_Passage du texte_

---

4. Les prescriptions d'un plan de prévention des risques naturels prévisibles, élaboré par l'Etat conformément aux articles L. 562-1 et suivants du code de l'environnement, destinées notamment à assurer la sécurité des personnes et des biens exposés à certains risques naturels et valant servitude d'utilité publique, s'imposent directement aux autorisations de construire, sans que l'autorité administrative soit tenue de reprendre ces prescriptions dans le cadre de la délivrance du permis de construire. Il appartient toutefois à l'autorité compétente pour délivrer une autorisation d'urbanisme, si les particularités de la situation l'exigent, de préciser dans l'autorisation, le cas échéant, les conditions d'application d'une prescription générale contenue dans le plan ou de subordonner, en application des dispositions de l'article R. 111-2 du code de l'urbanisme, la délivrance du permis de construire sollicité à d'autres prescriptions spéciales, si elles lui apparaissent nécessaires, que celles qui résultent du plan de prévention des risques naturels prévisibles. L'autorité compétente pour délivrer l'autorisation d'urbanisme peut aussi, si elle estime, au vu d'une appréciation concrète de l'ensemble des caractéristiques de la situation d'espèce qui lui est soumise et du projet pour lequel l'autorisation de construire est sollicitée, y compris d'éléments déjà connus lors de l'élaboration du plan de prévention des risques naturels, que les risques d'atteinte à la salubrité ou à la sécurité publique le justifient, refuser, sur le fondement de l'article R. 111-2 du code de l'urbanisme et sous le contrôle du juge de l'excès de pouvoir, de délivrer un permis de construire, alors même que le plan n'aurait pas classé le terrain d'assiette du projet en zone à risques ni prévu de prescriptions particulières qui lui soient applicables.

5. L'autorité compétente pour délivrer une autorisation d'urbanisme est susceptible d'engager sa responsabilité à l'égard du bénéficiaire de cette dernière lorsque, en application des dispositions de l'article R. 111-2 du code de l'urbanisme précitées, il lui appartenait, soit de refuser l'autorisation, soit de l'assortir de prescriptions spéciales nécessaires à la préservation de la salubrité ou de la sécurité publique, à la condition qu'il existe un lien de causalité suffisamment direct entre les fautes commises pour délivrer cette autorisation et le préjudice subi par la victime. Si la compétence de l'autorité délivrant l'autorisation d'urbanisme ne fait pas obstacle à ce que la responsabilité de l'Etat puisse être recherchée ou à ce que ce dernier soit appelé à garantir cette autorité, en raison du contenu du plan de prévention des risques approuvé ou des informations figurant dans les documents graphiques, comme la carte des aléas, portés à la connaissance de l'autorité délivrant l'autorisation d'urbanisme, ce n'est qu'à la condition qu'il existe un lien de causalité suffisamment direct entre la faute ainsi imputable à l'Etat et le préjudice subi par la victime.

---

_Données fournies_
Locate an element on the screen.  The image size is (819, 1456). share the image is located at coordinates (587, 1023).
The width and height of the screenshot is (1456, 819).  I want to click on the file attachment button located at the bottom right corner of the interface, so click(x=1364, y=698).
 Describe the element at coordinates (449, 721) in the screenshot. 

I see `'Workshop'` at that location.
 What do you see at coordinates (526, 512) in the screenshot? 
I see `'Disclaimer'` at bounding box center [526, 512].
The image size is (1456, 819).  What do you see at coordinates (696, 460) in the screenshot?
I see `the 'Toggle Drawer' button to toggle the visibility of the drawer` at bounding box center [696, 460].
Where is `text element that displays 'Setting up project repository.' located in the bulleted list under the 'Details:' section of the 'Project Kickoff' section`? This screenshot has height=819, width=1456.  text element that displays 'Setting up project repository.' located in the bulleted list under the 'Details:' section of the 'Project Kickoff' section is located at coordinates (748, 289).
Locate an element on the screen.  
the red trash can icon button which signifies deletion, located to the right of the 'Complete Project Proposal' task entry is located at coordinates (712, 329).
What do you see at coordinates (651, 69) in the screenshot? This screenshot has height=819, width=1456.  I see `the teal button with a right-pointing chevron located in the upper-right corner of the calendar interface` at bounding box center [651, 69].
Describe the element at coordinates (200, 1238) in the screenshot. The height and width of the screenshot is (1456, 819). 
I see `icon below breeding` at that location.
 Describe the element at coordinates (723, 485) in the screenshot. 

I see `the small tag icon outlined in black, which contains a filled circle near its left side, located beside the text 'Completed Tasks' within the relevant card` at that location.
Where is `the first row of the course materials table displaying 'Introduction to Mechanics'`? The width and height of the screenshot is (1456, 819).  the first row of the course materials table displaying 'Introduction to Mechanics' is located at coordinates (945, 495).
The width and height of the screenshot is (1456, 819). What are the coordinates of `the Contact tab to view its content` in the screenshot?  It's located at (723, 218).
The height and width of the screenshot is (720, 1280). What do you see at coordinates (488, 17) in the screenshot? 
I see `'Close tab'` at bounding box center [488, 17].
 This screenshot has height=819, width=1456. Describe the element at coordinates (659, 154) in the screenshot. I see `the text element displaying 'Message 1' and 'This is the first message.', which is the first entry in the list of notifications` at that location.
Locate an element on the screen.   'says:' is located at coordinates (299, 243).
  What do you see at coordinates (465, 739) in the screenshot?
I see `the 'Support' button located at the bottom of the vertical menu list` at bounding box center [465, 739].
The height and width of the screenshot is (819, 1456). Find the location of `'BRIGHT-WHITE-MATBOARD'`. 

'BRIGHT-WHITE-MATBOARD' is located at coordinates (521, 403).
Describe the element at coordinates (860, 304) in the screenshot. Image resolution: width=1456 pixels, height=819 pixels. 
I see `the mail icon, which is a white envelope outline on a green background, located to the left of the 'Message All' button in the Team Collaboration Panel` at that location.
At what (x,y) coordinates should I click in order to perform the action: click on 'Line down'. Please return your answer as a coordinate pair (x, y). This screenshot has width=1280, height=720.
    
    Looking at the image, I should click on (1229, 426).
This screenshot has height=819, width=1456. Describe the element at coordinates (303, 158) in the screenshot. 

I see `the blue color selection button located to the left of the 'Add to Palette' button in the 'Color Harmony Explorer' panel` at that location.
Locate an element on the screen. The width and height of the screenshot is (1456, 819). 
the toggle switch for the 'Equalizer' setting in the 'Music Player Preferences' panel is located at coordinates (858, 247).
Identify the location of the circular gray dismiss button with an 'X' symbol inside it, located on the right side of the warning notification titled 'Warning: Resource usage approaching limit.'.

---

_Énoncé de la tâche_
Selon le passage sur les plans de prévention des risques naturels prévisibles, par qui un tel plan est-il élaboré ?

_Résultat produit_
Il est élaboré par l'État.